Long story short, Richard was an asshole. He bullied my dad for months. My dad was blamed for everything wrong with the website, business and clients. This guy's nature ranged from passive agressive, to just aggressive. My dad took all this abuse and didn't know how to respond. If I ever meet Richard again, I would call him a 'cunt' and let him know that he hurt one of the nicest people I know.

All of this abuse culminated in an evening during the middle of my eighth grade Easter holidays. My twin brother and I were pretty bored that school holidays. I can't remember much from that week besides the fact that I had some homework that I was putting off.

My dad comes home from work like usual but today he's a lot more excited. For the last few weeks my dad actually had a spring in his step and wanted to actually do things with everyone. Usually he was content with coming home and watching Spicks and Specks while drinking a beer. My mum was doing a late shift at work so it was just the three of us for the evening.

He decided for us that we're going to watch a movie. He had rented out the Shining and kept talking about how it was such a great film. I believed him. I had heard that Stanley Kubrick was pretty good at directing and was actually a bit excited about watching it. It turns out that there's a bit of miscommunication. He was glued to the screen and seemed to be watching a totally different movie than what me and my brother were watching. He mentioned a few times throughout it just how it is such a meaningful film. He was slightly too focused and excited about the whole situation. I did the only thing I could think at the time to diffuse the intensity in the room and started doing some of my homework.

However, it only got worse. It got to a point in the evening where my dad started to mention something about a 'hidden meaning' or 'truth' to The Shining. He was gleeful at the fact that he had seen something in the film that no one else had noticed until then. He was intent on making me and my brother aware of this too. At this moment I was actually scared of my father. My dad has always been too predictable and now he was this person in our living room who had spotted an underlying truth that explains everything about the universe in a very good psychological horror movie.

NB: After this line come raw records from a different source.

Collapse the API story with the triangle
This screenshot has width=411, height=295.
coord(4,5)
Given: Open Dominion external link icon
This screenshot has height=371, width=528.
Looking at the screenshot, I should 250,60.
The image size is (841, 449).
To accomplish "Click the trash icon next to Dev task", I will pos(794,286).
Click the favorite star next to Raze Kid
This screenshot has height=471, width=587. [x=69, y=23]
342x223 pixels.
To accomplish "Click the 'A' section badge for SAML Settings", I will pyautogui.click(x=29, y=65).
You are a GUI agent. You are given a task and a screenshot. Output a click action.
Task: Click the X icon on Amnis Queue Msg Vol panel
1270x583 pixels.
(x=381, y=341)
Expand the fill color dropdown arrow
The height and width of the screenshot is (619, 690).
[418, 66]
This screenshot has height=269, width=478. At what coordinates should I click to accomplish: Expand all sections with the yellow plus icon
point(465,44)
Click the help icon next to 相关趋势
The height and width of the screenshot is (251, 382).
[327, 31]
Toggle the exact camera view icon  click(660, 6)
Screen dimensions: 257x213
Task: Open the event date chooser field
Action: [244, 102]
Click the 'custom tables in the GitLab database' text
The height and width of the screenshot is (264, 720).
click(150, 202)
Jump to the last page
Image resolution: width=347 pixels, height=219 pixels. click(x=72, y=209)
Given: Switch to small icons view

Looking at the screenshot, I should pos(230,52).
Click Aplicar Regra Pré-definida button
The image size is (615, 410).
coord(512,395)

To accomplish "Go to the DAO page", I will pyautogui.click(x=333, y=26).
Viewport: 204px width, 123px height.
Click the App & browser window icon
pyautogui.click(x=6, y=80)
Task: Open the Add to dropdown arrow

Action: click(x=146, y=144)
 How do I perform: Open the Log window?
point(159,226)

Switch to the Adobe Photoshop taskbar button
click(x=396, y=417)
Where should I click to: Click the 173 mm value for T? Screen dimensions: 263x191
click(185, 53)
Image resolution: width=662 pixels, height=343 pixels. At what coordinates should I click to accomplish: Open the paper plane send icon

I called up my mum in the middle of her shift and told her about what was going on. It took her a while to get home but when she arrived, she was just as shocked at what was going on as me and my brother. She went absolutely ballistic at my dad for trying to push a horror film - it was a legitimately horrifying film - onto me and my brother. That was when my dad decided to go all out and try to explain to her exactly what he was doing. He never managed to explain himself. It was just key words like 'truth', 'meaning' and 'life' thrown together to sound like a philosophy lecture. This was when my mum immediately moved the conversation to another room and out of earshot. After about ten minutes of yelling and ranting they emerge from the room and my mum explained to us that they're going to take my dad to hospital.

I found out later that my dad has an undiagnosed case of bipolar disorder. The stress had simply gotten to him and he just slipped from reality. In retrospect it was a pretty minor manic episode. Things could have gone a lot worse if we didn't pick up on it at the time. I learned that during his university years he became so stressed he saw a portal to hell.

It only took one visit the hospital to diagnose him and get him on the proper regime of pills. He took a few months off from work and stayed at one at this resort styled complex for people with mental health issues. My mum and father contacted a lawyer and managed to make SiteZero pay for all his medical bills and time off for a hostile work environment.

That evening jarred my opinion of my father. I knew he wasn't the greatest dad in the world but I never thought he could have problems just like anybody else. His disorder totally turned my family's life upside down and it will never go back to the way it was. I don't think less of him. I actually think he's better than he was before. That event completely shattered him, but he managed to rebuild himself and move on.

Edit: This assignment got a 5 overall.

1 comment:

  1. It's interesting how moments in life can alter your perspective of things. Its like a broken mirror - different shards show different things, creating a whole new picture. Unfortunately something has to break the mirror first.

    And, as I already mentioned to you,you're very lucky to have someone who deserves your admiration. To have bipolar and still achieve as much as he has is something to be proud of. That doesn't make it any easier, or make it any better, but it does mean that no matter what, you can be secure in the knowledge that if you grow into a man even a tenth as strong as your father, you are doing an excellent job.